TPG and JPMP collectively own, based on available information, approximately 19,188,072 Shares, which represents approximately 62.7% of the outstanding Shares based on a total of 30,596,196 Shares outstanding.  The total of 30,596,196 Shares outstanding represent (i) 29,709,114 Shares outstanding immediately after the Initial Public Offering and (ii) 887,082 Shares issued by the Issuer on January 7, 2010 pursuant to the exercise of the over-allotment option by the underwriters of the Initial Public Offering.  The ownership of Shares reported herein by the Reporting Persons does not include any Shares owned by the other parties to the Shareholders’ Agreement, except to the extent already disclosed in this Schedule 13G.  
 
Item 9.
Notice of Dissolution of Group.
 
Not Applicable.
 
Item 10.
Certification.
 
Not Applicable.
 

 


 
 
 

 
 

 

 
SIGNATURE
 
After reasonable inquiry and to the best of my knowledge and belief, I certify that the information set forth in this statement is true, complete and correct.
 

 
Dated:  February 12, 2010
 

               TPG Advisors III, Inc.

By:   /s/ Clive D. Bode______
Name:  Clive D. Bode
        Title:    Vice President


        TPG Advisors IV, Inc.

By:   /s/ Clive D. Bode______
Name:  Clive D. Bode
        Title:    Vice President


        David Bonderman

By:   /s/ Clive D. Bode______
Name:  Clive D. Bode, on behalf
        of David Bonderman(5)

 

        James G. Coulter

By:   /s/ Clive D. Bode______
Name:  Clive D. Bode, on behalf
        of James G. Coulter(6)

 
_________________________ 
(5)  Clive D. Bode is signing on behalf of Mr.
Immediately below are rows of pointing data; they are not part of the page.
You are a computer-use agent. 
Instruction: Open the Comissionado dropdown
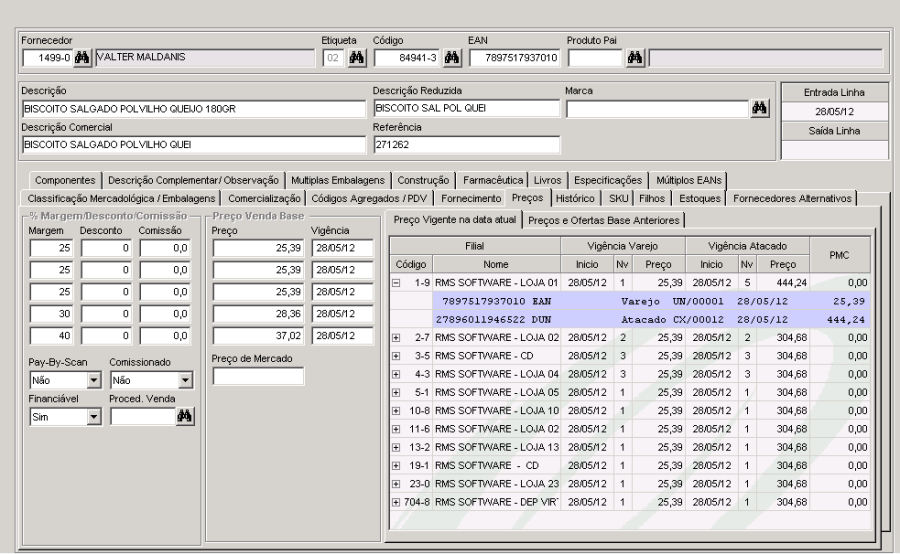point(183,380)
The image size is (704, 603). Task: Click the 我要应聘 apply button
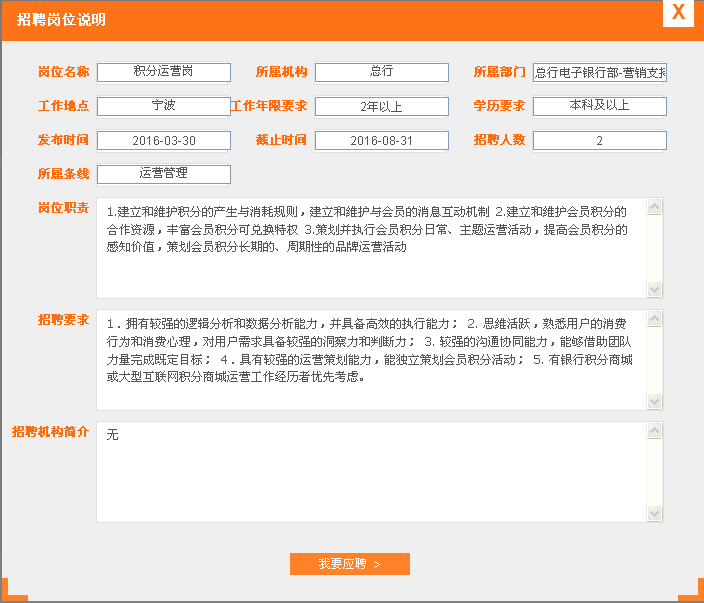click(x=349, y=564)
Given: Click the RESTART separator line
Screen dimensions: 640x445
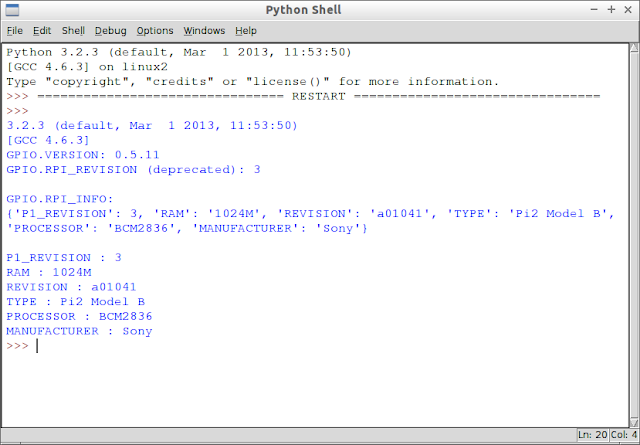Looking at the screenshot, I should point(318,96).
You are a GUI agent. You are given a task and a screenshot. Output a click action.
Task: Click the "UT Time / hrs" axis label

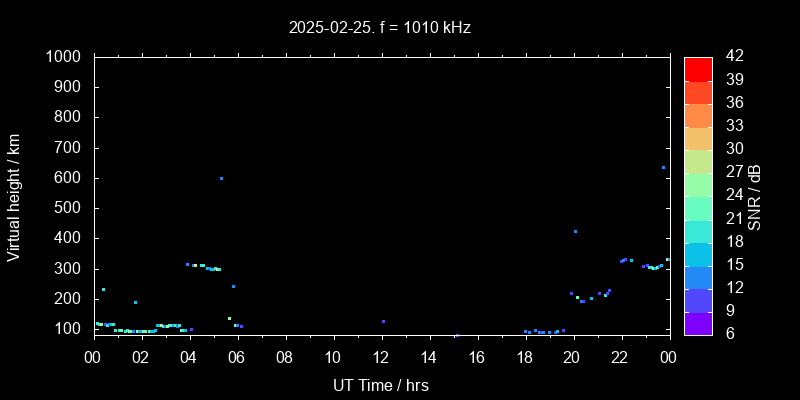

Bonderman pursuant to the authorization and designation letter dated September 1, 2009, previously filed with the Commission as an exhibit to a Form 13D filed by Mr. Bonderman on September 3, 2009.
 
(6)  Clive D. Bode is signing on behalf of Mr. Coulter pursuant to the authorization and designation letter dated September 1, 2009, previously filed with the Commission as an exhibit to a Form 13D filed by Mr. Coulter on September 3, 2009.
 


 
 
 

 
 

 

Exhibit Index
 
Exhibit 1
Agreement of Joint Filing as required by Rule 13d-1(k)(1) under the Securities Exchange Act of 1934, dated as of July 3, 2008, by and among TPG Advisors II, Inc., TPG Advisors III, Inc., TPG Advisors IV, Inc., TPG Advisors V, Inc., TPG Advisors VI, Inc., T3 Advisors II, Inc., Tarrant Advisors, Inc., Tarrant Capital Advisors, Inc., TPG Asia Advisors II, Inc., TPG Asia Advisors V, Inc., TPG Olympic Advisors, Inc., David Bonderman and James G. Coulter.*
 
 
 
________
 
 
* Incorporated by reference to Exhibit 1 to the Schedule 13D filed on August 10, 2009 by TPG Advisors V, Inc., David Bonderman and James G. Coulter.